Back when I was doing this, again, many years ago, networks were kind of static. They didn't change much; the infrastructure didn't change much. When you put devices in place, it stayed there for years unless something went wrong with them. Then there's the unpredictability that comes with advancements in technology. As we go through digital acceleration, as we continue to move things to the cloud, as we continue to adopt more IoT devices and things of that nature – we have to put ourselves in a position where we expect that things will occur that we didn't know would occur. We have to be ready for anything, versus addressing things that we know exist and making sure we can, to the best of our ability, prevent them from happening.

The role of network resilience

Let's dig into network resilience specifically. Obviously, we live in a super, hyper-connected world. I think about my home, a bit more of a smart home, probably than it should be. I geek out a bit when it comes to installing smart devices, but I looked up my mesh network one day to see how many devices I had. In my mind, I probably have 20 devices in my home that have IP addresses. When I looked at my device list, I had over 100 devices in my home that had an IP address. I take that outside of my home, and we think about the business world – we've got everything from organizations building smart cities, to again, moving data to the cloud, so users are accessing this data from anywhere. There's this ‘always-on’ expectation that we're dealing with, so our organizations have to be available, resilient and secure. Businesses are heavily relying on digital acceleration, advanced technology, and things like AI to continue to innovate, produce and differentiate in the market.

Just a few statistics – talking to businesses and what they think in terms of spend and reliance on digital infrastructure, digital acceleration, and its impact on the business. The first one, is $300 billion will be spent on AI by 2026 and I thought that was a pretty staggering statistic. 90% of corporate strategies reference information as a critical asset. In the cybersecurity space, data is the new currency, right? Cybercrime is an incredibly lucrative place to be for attackers because the value of data is so strong. That's everything from personal data to account numbers and intellectual property. All this information is incredibly valuable to an attacker, to get it in the hands of someone that finds it useful. Then lastly, 56% of CEOs say digital improvements have increased revenue.

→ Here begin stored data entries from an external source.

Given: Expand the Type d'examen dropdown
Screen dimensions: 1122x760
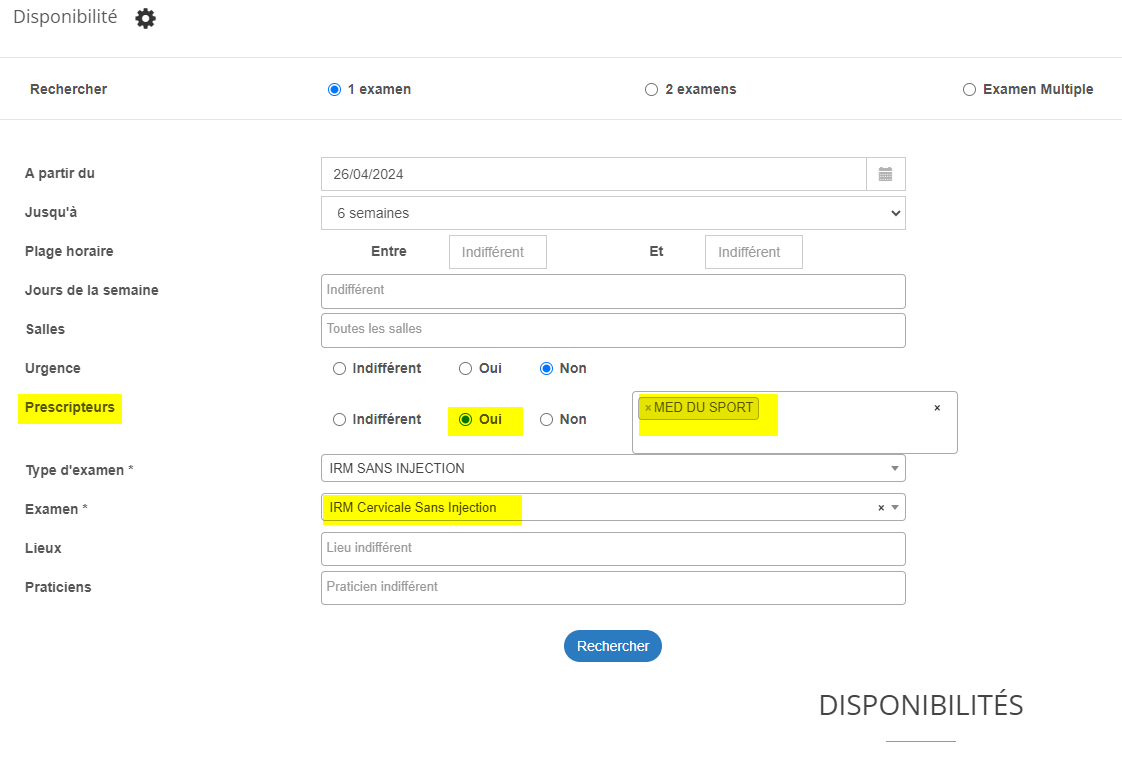Looking at the screenshot, I should [x=895, y=468].
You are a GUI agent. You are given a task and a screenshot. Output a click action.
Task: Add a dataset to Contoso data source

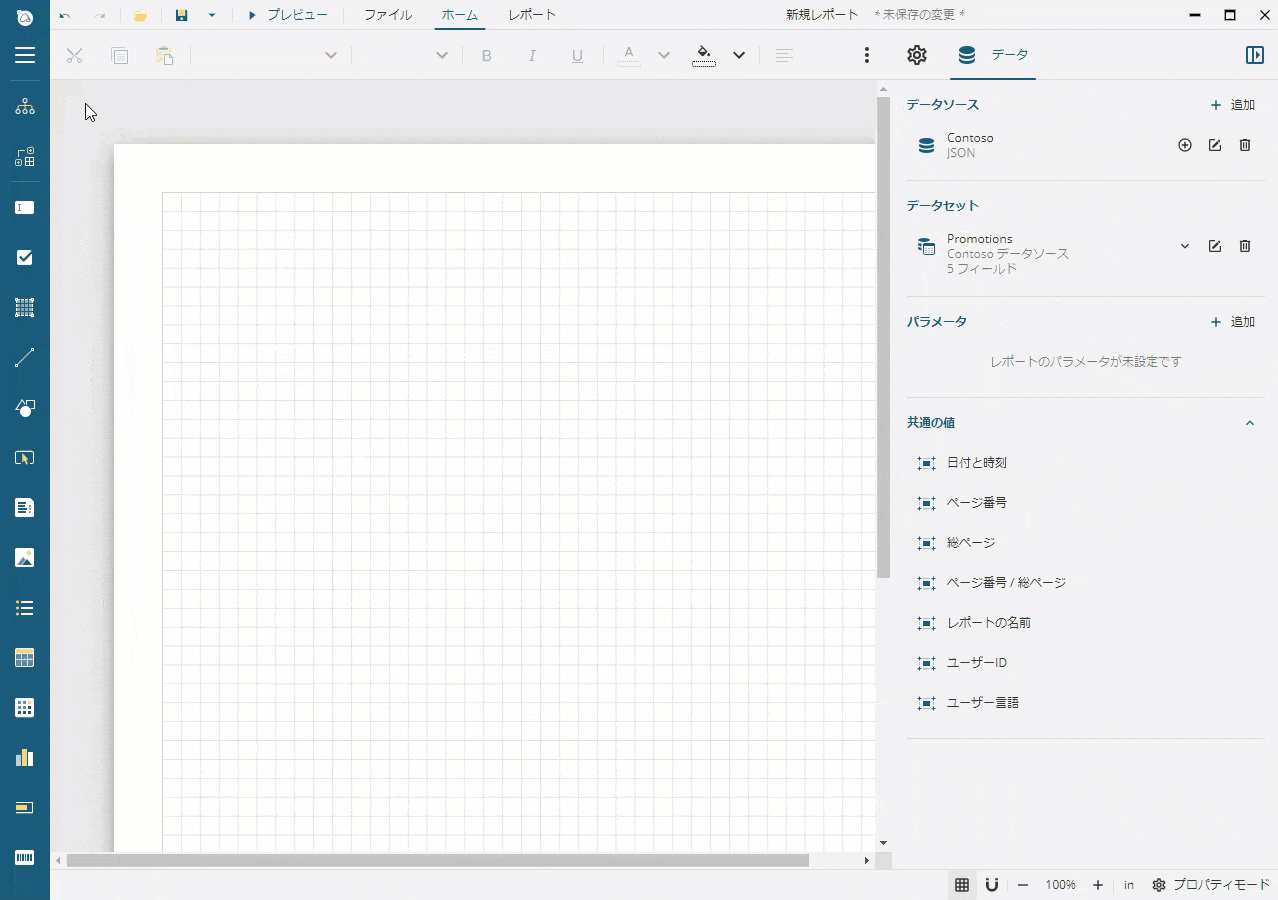pyautogui.click(x=1184, y=145)

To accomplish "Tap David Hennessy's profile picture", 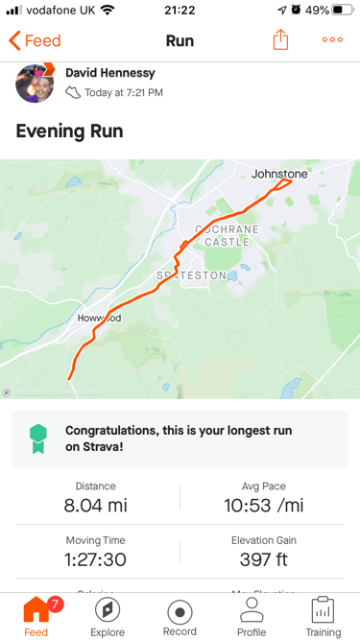I will [x=35, y=83].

That goes back to the point that businesses are relying on these advancements in technology. This always-on availability and speed, productivity, and everything to continue to produce as a business. So, digging further into network resilience, the definition back here that we went over – we want the network to deliver the things that we need on a consistent basis. What is resiliency? What does that mean? Thought immediately goes to, we’ve got to be able to bounce back. It's our ability to bounce back, and that's part of it – but there's action around that, that goes into making sure that you can bounce back the way you want to. I pulled together just a few key components and considerations around network resilience to think about.

Points to consider

The first is redundancy. I think we're all familiar with redundancy. We want to have backup equipment, alternate paths of communication, and an alternate medium to communicate across in case of a failure in our environment. We want to eliminate those single points of failure. There's also scalability, right? This is part of the big shift to the cloud; we want our workloads to be able to expand and compress as needed to support the needs of the business. Think about a retail company. It has to support heavy loads around Christmas season, because shopping time is heavy. Prior to moving things to the cloud, that company would have to buy physical hardware to support those needs for a portion of the year, which is not very efficient. But now, you move things to the cloud. You can send things up and down as you need to, and that promotes resilience of the business because now you don't have to worry about over-utilizing your physical resources.

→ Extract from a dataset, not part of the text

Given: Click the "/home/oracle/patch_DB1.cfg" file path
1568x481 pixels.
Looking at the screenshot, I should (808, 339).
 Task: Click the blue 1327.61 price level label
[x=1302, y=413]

Then, having your customer experience suffer, for example, because the server is down because it's over capacity. Flexibility aligns with scalability, but it's different. It's more than just expanding and compressing without compromising any efficiency, or quality of the business. Flexibility is adapting to any changes in the requirements of the infrastructure without disrupting productivity. It's about more than I need more space, more RAM, more server capacity, whatever that is. There are additional changes. We need to introduce a new application and another path to a new organization, whatever that is. The infrastructure does need to be flexible as part of that overall resilience strategy. Then lastly, from a reliability perspective, operating consistently without disruption. It could come from a myriad of different places. It could be a cybersecurity event, a failure of a component, or an outage with a provider.

All these things are what we need to be considering when we're asking ourselves – is my network resilient? Do I need to be making improvements? How should I be thinking about this? Now, how do you monitor and measure, right? Because it's not a set it and forget it. You don't say, okay, we're scalable and flexible. You still have to measure that, right? Because we're in really dynamic environments, our infrastructures change every day, and the needs of our users change every day. The way we do business changes every day, and customer demands change every day. How can I tell how well I'm doing, as I'm thinking about all these considerations around network resilience?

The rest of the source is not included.